**Exercise:** The answer must consist of every line in the data below that holds the word "will".

**Record excerpts:**
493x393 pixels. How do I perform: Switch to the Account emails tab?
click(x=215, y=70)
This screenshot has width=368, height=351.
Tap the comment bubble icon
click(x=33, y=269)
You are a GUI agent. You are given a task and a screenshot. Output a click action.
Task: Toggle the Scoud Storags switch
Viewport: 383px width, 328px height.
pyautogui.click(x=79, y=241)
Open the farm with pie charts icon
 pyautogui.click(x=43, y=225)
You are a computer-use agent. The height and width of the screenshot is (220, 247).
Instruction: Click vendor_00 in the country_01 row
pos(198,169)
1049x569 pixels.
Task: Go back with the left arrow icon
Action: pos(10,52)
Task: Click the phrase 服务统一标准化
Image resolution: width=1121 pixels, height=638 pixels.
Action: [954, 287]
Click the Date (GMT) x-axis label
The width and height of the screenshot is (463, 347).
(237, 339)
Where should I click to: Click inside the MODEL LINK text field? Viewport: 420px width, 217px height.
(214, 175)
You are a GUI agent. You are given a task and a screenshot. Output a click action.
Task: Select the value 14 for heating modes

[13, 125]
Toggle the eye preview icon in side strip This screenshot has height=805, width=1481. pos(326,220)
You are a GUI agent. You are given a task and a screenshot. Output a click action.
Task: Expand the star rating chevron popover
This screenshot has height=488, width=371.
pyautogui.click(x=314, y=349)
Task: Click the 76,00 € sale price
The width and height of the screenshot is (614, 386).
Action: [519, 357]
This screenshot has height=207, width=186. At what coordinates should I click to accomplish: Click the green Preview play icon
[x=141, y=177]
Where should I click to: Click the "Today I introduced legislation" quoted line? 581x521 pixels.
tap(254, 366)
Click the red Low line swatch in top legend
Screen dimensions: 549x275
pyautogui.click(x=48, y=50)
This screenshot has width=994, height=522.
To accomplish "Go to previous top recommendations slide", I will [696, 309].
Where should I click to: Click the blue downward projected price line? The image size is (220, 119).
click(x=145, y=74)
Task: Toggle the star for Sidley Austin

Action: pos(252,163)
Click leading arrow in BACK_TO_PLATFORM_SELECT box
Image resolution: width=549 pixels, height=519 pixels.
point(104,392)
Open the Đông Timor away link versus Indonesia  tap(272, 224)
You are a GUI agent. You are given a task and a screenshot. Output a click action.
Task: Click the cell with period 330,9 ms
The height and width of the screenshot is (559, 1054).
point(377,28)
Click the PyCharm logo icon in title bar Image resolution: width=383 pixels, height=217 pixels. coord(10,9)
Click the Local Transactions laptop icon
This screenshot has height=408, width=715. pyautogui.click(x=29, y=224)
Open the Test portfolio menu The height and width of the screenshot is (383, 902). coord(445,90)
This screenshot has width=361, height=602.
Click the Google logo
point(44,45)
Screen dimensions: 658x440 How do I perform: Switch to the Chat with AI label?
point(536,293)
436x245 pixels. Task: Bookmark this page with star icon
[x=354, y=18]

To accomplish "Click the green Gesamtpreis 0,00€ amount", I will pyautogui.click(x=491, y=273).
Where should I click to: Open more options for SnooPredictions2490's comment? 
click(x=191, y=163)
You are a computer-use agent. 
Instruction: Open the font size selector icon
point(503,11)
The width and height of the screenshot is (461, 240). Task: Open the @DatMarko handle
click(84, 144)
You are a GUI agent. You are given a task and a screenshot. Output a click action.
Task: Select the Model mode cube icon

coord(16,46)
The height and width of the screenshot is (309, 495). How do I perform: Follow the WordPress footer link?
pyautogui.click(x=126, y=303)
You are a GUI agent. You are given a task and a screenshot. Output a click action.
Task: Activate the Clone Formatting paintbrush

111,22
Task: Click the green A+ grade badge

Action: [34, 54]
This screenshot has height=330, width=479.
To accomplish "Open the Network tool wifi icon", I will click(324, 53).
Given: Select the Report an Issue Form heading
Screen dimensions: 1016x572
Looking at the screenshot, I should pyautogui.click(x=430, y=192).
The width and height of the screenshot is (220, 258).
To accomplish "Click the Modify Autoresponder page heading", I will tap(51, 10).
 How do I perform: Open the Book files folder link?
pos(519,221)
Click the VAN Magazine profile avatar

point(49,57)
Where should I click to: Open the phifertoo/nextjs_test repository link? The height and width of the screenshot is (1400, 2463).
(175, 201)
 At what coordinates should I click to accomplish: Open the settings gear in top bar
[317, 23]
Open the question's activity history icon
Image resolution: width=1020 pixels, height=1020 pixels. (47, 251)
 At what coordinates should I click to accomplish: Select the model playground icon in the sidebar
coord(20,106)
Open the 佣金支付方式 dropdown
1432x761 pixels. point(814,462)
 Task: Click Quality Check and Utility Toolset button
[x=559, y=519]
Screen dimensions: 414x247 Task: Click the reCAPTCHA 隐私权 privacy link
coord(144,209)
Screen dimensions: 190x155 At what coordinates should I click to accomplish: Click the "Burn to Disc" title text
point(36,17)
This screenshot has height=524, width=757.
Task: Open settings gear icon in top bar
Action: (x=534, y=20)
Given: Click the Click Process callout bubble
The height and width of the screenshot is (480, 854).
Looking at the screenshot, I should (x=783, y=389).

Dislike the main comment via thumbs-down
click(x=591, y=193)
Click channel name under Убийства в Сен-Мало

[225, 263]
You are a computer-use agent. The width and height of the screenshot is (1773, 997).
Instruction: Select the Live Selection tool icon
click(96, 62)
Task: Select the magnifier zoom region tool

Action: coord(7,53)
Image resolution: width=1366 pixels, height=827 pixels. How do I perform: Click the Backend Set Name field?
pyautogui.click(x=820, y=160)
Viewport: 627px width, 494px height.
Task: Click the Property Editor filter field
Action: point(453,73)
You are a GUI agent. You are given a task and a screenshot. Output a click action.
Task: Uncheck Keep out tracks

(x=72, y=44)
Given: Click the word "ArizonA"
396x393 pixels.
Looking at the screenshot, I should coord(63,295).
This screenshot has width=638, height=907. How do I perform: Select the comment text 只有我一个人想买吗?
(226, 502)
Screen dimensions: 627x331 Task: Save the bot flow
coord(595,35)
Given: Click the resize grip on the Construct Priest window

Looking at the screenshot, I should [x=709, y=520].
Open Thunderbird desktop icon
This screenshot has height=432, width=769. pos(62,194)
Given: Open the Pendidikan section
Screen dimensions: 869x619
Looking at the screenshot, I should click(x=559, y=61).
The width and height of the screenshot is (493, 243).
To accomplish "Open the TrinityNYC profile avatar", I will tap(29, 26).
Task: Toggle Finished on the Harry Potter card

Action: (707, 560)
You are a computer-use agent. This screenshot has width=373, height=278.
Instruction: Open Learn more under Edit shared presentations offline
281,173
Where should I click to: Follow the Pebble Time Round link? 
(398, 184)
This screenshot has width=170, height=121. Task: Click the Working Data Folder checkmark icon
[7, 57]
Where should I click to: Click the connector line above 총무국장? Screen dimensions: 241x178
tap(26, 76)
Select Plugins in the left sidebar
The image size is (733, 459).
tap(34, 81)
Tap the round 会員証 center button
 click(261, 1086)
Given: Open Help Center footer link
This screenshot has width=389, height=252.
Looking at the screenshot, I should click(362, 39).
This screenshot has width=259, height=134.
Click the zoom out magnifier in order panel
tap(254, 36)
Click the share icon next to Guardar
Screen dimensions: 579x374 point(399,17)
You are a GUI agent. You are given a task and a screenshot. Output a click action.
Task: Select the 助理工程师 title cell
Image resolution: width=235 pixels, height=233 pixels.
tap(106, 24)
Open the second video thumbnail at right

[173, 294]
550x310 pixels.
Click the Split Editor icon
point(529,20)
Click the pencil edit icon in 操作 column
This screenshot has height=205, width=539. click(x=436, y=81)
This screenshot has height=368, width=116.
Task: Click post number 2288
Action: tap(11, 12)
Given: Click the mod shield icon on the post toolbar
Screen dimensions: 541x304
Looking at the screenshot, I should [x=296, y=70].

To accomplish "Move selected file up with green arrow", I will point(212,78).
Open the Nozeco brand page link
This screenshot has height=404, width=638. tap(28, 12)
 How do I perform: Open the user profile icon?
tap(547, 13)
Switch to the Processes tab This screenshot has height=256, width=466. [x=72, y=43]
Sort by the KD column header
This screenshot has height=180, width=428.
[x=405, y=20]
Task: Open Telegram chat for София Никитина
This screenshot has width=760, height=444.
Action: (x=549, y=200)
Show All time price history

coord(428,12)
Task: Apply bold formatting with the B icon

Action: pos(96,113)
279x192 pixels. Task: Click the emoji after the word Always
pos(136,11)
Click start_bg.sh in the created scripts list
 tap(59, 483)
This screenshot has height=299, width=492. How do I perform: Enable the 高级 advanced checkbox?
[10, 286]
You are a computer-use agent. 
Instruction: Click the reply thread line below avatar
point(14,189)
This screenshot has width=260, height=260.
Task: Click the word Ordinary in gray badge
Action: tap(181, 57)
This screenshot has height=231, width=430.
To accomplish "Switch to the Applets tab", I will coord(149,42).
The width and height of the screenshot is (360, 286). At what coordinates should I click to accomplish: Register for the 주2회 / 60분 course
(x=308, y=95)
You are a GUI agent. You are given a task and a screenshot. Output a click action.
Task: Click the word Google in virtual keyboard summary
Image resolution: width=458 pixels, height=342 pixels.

**Result for this task:**
To accomplish "Go to previous top recommendations slide", I will [696, 309].
To accomplish "Click the green Gesamtpreis 0,00€ amount", I will pyautogui.click(x=491, y=273).
To accomplish "Open the Network tool wifi icon", I will click(324, 53).
To accomplish "Click the Modify Autoresponder page heading", I will tap(51, 10).
To accomplish "Open the TrinityNYC profile avatar", I will tap(29, 26).
To accomplish "Move selected file up with green arrow", I will point(212,78).
To accomplish "Switch to the Applets tab", I will coord(149,42).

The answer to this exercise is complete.